Due to the fact that not all cards are dealt during the hand, the trump counting for High is not necessarily the ace, and the trump counting for Low is not necessarily the two. Likewise, the point for Jack is not always counted, since the jack of trumps is not always in play.
If the declarers made their contract, whichever partnership collected more points scores the difference between the two teams’ point totals (e.g. if one partnership won nine points and the other won five, the partnership that won nine points would score four points to the game score). Note that it is possible fore the declares to make contract and the defenders to score if they won more points. If the declarers broke contract, the defenders score fourteen plus the number of points the declarers were under contract (e.g. if the bid was nine and the declarers scored seven, the defenders would score 14 + 2 = 16 points to the game score).
Game play continues until one partnership scores 51 points. Whichever team has the higher score at that point is the winner.
Rolling Stone
Rolling Stone, known in French as Enflé and in German as Schwellen (both meaning, approximately, swollen), is a game for four to six players that bridges the gap between the trick-taking games and the Stops games. Players that can’t follow suit have to take the rest of the trick so far into their hand—meaning a player’s hand can keep getting bigger and bigger as the game goes on, explaining the French and German names. Unfortunately, this tendency does mean that the game can go on quite a long time, as the winner is the one who finally runs out of cards!
Object of Rolling Stone
The object of Rolling Stone is to be the first player to run out of cards.
Setup
Rolling Stone uses a deck that varies in composition depending on how many are playing; the game requires that the deck contain eight cards for each player. Starting with a deck of Denexa 100% Plastic Playing Cards, remove all of the 2s for a six-player game, the 2s through 4s for a five-player game, and the 2s through 6s for a four-player game. You’ll be left with a 48-card deck (aces down through 3s) for the six-player game, a 40-card deck (aces down through 5s) for the five player game, and a 32-card deck (aces down through 7s) for the four-player game.

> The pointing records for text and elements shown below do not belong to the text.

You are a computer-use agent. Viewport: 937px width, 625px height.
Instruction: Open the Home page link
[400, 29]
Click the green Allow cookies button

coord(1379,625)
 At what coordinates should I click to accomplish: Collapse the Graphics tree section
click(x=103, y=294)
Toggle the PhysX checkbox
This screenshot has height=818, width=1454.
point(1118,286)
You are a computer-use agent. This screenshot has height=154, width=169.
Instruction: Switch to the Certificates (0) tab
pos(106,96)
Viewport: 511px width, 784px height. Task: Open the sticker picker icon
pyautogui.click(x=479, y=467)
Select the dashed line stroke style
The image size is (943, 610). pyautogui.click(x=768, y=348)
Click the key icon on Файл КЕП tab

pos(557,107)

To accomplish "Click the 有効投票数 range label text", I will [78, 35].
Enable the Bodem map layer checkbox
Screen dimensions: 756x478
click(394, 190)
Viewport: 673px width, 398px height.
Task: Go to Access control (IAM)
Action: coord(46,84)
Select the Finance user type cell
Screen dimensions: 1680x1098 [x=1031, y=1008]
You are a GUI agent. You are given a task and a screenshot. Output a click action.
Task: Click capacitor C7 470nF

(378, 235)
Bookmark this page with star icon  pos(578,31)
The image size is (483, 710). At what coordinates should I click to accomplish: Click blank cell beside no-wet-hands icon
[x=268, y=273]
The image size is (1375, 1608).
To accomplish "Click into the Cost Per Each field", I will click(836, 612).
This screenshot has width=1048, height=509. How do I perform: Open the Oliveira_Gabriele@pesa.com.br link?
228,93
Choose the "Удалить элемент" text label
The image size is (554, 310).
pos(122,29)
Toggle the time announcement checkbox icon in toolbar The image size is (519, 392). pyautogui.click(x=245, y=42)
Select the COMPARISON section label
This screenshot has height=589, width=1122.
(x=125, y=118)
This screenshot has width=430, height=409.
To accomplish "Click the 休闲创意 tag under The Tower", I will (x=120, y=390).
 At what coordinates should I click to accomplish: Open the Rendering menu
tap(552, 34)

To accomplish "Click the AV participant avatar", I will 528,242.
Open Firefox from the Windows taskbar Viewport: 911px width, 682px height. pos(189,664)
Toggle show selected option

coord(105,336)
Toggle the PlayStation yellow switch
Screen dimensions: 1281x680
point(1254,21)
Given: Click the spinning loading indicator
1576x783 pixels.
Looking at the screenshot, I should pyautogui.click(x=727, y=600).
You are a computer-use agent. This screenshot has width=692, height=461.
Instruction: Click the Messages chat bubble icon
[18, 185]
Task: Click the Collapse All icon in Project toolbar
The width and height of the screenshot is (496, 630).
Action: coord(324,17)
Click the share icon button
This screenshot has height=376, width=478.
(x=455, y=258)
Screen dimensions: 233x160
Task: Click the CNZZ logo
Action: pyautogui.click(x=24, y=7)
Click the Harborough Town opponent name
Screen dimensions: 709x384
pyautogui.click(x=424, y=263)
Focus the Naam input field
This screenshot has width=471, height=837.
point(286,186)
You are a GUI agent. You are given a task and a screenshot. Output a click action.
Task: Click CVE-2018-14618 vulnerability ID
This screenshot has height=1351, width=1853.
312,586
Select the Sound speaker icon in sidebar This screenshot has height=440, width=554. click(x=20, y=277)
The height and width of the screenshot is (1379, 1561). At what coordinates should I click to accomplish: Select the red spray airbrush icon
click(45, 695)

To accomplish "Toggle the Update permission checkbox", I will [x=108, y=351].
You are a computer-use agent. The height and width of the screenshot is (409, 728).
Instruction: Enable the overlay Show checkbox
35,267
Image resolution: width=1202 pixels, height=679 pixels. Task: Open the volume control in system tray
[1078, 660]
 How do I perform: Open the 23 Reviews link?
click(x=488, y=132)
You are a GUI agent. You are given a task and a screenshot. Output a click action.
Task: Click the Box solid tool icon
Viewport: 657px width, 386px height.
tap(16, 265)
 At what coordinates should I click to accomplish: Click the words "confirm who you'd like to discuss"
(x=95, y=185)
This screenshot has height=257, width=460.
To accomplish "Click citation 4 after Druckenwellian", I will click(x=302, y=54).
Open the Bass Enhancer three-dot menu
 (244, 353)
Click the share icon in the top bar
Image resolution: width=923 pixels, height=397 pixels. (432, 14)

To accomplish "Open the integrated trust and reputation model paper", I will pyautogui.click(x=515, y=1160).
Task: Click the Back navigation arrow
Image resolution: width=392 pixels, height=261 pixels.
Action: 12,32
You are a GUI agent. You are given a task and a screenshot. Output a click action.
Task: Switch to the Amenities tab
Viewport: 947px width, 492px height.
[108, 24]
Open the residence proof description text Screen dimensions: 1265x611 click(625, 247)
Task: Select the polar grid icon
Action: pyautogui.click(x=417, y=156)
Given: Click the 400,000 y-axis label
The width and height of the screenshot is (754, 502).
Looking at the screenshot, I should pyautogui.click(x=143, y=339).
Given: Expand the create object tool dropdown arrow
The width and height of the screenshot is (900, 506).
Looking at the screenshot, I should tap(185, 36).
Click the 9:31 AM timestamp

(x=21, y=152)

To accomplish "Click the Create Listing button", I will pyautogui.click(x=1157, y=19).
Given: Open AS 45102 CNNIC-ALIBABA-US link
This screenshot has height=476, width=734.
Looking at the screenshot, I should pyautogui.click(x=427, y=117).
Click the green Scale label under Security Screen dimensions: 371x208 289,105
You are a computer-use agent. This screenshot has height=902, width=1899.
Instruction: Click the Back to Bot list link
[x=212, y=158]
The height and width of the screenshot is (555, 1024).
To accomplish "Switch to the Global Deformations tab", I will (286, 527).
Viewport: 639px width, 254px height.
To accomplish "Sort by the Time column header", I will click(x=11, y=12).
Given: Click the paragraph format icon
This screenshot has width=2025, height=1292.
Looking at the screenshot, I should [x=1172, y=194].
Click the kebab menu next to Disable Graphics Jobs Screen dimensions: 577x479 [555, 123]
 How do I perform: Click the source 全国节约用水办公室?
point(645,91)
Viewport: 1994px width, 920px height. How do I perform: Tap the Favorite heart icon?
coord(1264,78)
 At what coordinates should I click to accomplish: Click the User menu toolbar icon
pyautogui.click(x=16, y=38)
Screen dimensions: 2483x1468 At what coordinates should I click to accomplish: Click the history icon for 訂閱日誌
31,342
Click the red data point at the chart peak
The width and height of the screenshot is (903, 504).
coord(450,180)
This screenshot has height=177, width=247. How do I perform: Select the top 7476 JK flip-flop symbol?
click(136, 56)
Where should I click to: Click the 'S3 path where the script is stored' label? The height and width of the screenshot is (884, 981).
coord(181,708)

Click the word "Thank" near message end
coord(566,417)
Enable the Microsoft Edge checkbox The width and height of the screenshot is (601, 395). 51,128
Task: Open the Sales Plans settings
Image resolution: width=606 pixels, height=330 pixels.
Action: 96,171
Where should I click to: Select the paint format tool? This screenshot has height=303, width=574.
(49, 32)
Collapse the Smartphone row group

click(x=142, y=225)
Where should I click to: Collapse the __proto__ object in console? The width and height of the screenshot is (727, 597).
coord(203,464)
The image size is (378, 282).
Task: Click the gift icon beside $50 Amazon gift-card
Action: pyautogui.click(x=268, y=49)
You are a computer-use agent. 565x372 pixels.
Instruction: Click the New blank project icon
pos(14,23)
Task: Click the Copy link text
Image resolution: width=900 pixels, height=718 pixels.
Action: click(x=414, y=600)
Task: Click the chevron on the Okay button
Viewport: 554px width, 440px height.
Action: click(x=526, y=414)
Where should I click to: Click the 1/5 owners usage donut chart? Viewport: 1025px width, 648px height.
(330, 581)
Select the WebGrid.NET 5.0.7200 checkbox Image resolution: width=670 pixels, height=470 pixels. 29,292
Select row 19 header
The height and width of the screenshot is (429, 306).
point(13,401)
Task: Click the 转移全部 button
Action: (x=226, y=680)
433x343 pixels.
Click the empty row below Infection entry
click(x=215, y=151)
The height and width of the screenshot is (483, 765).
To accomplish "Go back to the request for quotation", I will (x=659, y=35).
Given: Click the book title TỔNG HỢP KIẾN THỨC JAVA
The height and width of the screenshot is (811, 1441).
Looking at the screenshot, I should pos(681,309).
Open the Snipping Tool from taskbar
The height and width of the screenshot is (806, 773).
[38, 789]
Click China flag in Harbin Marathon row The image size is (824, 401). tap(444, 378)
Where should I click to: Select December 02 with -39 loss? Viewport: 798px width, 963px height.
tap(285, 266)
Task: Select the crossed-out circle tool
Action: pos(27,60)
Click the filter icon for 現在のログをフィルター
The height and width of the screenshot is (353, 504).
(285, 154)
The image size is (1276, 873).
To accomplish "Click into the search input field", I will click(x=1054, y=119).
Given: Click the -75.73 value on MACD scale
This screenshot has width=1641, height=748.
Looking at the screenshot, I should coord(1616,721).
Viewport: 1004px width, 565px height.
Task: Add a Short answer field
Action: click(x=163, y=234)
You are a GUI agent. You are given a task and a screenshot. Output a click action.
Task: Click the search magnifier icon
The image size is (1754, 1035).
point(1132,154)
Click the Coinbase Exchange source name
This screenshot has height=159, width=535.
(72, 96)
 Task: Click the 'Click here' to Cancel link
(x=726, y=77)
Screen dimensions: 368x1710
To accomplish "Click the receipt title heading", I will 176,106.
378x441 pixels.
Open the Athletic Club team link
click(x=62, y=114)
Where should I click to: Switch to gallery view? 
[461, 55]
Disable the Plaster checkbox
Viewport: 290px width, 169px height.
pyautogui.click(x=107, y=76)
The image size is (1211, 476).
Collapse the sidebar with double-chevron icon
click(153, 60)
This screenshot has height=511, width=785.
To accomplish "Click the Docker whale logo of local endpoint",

Shuffle and deal eight cards to each player.
Game play
Play begins with the player to the dealer’s left. They may play any card they wish, face up to the center of the table. The next player to the left must then play a card of the same suit, as does the next play, and so on until everyone has played a card (this sequence of cards constitutes a trick). If all the players manage to follow suit, the cards are moved to a discard pile, and the person who played the highest card leads to the next trick. For the purposes of determining the winner of a trick, aces are considered high, and the other cards rank in their usual order.
If a player is unable to follow suit, they collect all of the cards that have been played so far to the trick and add them to their hand. They then lead to the next trick.
Game play continues until one player has completely run out of cards. That player is the winner.